Hailey Erb-Environmental Science
Renee DeAngelis- Turfgrass Management
Nick Falcione-Urban Forestry
George Burgress- Building Construction Technology
NAT SCI 387 Junior Year Writing
University of Massachusetts Amherst
In the North Shore of Massachusetts, local middle and high school students attend field trips to the famed “Great Marsh” that happens to reside in their own backyards. They are accompanied by Mass Audubon staff scientists who are on a mission to educate the local youth on the importance of a healthy wetland ecosystem by maintaining biodiversity. The Great Marsh in the North Shore of Massachusetts has the largest amount of coastal salt marsh in New England, and in 2004 it came to the attention of residents and stakeholders that the invasive plant common reed (Phragmites australis) has been affecting a substantial amount of native plants that established the biodiversity needed to maintain a healthy wetland ecosystem. Massive stands of common reed had displaced the once thriving wetland ecosystem. Natural salt marshes act as sanctuaries for unique aquatic plants, coastal birds, and extensive marine life.

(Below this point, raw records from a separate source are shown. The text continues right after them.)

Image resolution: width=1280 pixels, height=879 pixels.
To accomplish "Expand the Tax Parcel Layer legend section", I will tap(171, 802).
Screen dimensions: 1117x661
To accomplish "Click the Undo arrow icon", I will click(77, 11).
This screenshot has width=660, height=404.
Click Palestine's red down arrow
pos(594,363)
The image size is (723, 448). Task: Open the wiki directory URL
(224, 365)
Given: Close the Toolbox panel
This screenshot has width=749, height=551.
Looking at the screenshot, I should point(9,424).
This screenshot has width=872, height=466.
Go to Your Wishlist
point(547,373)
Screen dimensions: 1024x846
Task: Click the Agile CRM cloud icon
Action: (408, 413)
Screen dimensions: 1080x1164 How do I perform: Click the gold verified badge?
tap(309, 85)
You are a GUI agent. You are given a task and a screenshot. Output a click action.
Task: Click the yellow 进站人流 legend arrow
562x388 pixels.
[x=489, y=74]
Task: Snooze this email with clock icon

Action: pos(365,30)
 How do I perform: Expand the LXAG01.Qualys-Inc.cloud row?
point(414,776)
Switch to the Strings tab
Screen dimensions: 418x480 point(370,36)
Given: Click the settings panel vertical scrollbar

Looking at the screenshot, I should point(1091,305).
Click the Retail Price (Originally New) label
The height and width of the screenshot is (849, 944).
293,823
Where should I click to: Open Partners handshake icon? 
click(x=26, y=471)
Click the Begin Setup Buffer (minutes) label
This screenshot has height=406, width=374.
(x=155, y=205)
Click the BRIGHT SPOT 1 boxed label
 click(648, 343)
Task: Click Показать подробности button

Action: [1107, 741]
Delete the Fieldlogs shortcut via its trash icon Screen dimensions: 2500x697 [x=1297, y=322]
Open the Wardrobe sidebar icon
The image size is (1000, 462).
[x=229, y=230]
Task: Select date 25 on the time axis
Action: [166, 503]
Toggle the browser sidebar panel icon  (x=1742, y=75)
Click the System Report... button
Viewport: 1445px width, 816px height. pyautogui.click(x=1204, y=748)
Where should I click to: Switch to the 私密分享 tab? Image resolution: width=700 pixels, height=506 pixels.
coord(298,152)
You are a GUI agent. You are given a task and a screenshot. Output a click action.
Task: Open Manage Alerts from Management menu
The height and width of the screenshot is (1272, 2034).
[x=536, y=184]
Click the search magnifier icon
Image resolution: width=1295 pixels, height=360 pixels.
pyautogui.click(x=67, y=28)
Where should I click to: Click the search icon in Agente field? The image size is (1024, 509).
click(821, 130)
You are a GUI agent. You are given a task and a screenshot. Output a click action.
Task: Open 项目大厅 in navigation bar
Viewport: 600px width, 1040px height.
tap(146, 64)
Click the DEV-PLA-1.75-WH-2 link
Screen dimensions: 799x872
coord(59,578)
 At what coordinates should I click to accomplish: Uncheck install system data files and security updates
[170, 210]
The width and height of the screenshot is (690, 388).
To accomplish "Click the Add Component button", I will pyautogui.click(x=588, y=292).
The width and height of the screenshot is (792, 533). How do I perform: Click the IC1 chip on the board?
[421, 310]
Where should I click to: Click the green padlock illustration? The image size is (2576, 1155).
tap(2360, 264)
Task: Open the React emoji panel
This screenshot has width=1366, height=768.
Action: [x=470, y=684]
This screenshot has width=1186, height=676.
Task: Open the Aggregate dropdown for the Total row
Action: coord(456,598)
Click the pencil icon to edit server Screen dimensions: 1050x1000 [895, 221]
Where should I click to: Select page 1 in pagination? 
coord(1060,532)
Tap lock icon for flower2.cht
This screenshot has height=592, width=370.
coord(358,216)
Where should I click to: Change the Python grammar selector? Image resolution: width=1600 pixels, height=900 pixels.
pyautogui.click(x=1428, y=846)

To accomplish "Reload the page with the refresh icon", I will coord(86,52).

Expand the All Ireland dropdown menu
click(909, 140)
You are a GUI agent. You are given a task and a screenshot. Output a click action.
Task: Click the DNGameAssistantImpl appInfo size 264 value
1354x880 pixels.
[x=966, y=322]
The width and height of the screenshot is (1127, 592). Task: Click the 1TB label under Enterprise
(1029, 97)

As brackish waters creep up from the sea and across the shores of a marsh, the diverse forms of life contained within are nourished with a medley of fresh and salt water. When the integrity of a wetland ecosystem is maintained, the wetland can provide services like clean water, flood control, fish and wildlife habitat, and groundwater supply. When threatened, the pristine beauty of salt marshes is not the only commodity at risk: humans may also suffer (Ringelheim, Filosa, Baumann, & Astle, 2005).